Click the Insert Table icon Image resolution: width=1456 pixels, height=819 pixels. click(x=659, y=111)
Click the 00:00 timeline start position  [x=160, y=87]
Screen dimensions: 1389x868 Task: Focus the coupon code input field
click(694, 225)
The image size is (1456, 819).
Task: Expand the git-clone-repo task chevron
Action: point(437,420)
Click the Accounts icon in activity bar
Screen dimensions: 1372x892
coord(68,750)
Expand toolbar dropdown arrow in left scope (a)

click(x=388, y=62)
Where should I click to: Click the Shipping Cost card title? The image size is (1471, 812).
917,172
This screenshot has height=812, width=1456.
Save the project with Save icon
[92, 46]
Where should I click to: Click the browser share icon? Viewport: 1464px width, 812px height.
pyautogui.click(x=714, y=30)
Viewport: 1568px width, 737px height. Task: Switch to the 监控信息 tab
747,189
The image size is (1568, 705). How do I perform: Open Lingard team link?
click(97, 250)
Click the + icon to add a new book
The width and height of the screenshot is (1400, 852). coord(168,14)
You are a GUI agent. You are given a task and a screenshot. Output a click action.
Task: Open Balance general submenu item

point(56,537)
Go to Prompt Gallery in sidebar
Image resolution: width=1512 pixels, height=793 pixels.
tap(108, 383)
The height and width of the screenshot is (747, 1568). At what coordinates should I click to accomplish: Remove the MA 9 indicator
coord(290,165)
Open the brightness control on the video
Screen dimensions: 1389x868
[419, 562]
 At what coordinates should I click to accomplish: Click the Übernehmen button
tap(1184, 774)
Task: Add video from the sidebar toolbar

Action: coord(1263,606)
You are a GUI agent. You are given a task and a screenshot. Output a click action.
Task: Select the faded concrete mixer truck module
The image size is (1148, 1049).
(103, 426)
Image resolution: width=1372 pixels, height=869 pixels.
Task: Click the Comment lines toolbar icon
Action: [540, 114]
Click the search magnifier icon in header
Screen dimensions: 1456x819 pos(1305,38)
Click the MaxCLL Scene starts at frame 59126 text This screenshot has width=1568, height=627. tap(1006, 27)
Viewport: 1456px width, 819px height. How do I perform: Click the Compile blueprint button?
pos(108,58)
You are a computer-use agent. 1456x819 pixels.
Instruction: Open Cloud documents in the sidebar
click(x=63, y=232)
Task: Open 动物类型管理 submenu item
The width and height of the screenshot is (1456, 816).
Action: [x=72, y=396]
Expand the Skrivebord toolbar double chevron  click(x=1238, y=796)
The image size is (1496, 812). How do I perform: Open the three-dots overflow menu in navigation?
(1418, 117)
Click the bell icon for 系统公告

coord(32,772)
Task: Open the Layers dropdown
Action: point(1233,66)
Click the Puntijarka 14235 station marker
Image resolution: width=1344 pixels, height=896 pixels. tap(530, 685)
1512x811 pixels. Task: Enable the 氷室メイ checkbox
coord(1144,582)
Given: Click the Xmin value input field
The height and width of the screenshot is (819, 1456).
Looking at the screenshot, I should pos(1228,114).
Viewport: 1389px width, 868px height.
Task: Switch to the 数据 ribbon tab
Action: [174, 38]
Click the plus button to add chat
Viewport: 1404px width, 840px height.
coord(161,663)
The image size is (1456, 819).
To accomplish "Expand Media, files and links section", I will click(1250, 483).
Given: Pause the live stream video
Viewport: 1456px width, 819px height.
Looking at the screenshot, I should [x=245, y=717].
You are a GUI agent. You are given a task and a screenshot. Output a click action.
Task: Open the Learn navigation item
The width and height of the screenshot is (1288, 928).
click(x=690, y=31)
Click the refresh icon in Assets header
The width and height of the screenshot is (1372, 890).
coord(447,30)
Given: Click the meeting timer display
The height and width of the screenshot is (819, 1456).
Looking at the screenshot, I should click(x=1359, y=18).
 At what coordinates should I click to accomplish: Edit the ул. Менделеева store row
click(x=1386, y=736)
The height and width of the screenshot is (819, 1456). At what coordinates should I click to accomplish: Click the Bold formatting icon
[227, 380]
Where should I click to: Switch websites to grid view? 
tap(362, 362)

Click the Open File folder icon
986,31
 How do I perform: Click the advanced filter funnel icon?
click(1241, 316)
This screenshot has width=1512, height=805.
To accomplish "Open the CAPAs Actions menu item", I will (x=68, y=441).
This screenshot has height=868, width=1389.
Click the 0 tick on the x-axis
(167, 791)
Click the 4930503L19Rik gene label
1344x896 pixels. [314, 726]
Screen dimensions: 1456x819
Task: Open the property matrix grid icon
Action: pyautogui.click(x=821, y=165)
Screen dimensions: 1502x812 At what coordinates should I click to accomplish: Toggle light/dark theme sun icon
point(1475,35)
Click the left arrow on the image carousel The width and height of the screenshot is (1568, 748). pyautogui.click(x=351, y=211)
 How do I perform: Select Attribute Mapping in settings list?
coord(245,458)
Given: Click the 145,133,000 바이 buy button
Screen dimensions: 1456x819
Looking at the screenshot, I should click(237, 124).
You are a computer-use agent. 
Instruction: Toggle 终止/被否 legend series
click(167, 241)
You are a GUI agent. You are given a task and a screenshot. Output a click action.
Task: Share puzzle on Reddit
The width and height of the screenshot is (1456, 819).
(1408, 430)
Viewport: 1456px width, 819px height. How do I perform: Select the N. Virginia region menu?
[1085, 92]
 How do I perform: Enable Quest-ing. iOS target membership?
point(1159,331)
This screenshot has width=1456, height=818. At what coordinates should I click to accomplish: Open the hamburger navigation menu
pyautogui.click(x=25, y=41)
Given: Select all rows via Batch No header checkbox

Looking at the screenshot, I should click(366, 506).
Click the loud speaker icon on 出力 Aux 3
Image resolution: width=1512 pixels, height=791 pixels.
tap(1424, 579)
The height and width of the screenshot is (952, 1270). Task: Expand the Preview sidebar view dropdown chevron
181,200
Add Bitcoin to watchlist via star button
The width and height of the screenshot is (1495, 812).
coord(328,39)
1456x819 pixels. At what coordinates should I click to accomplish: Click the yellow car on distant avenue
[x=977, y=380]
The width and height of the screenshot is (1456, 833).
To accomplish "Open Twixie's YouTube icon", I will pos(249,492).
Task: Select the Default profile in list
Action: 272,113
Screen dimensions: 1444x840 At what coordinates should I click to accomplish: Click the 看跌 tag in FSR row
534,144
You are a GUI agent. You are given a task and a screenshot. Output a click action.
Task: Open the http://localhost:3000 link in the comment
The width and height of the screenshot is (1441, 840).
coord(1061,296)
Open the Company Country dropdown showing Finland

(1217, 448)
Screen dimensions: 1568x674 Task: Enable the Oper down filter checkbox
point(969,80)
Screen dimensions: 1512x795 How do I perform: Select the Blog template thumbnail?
□ □ □ □
EXERCISE AIM: The lines running from the start of the data through the one that contains "Click the 00:00" should be reproduced exactly, and only those.

TASK RESULT:
Click the Insert Table icon Image resolution: width=1456 pixels, height=819 pixels. click(x=659, y=111)
Click the 00:00 timeline start position  [x=160, y=87]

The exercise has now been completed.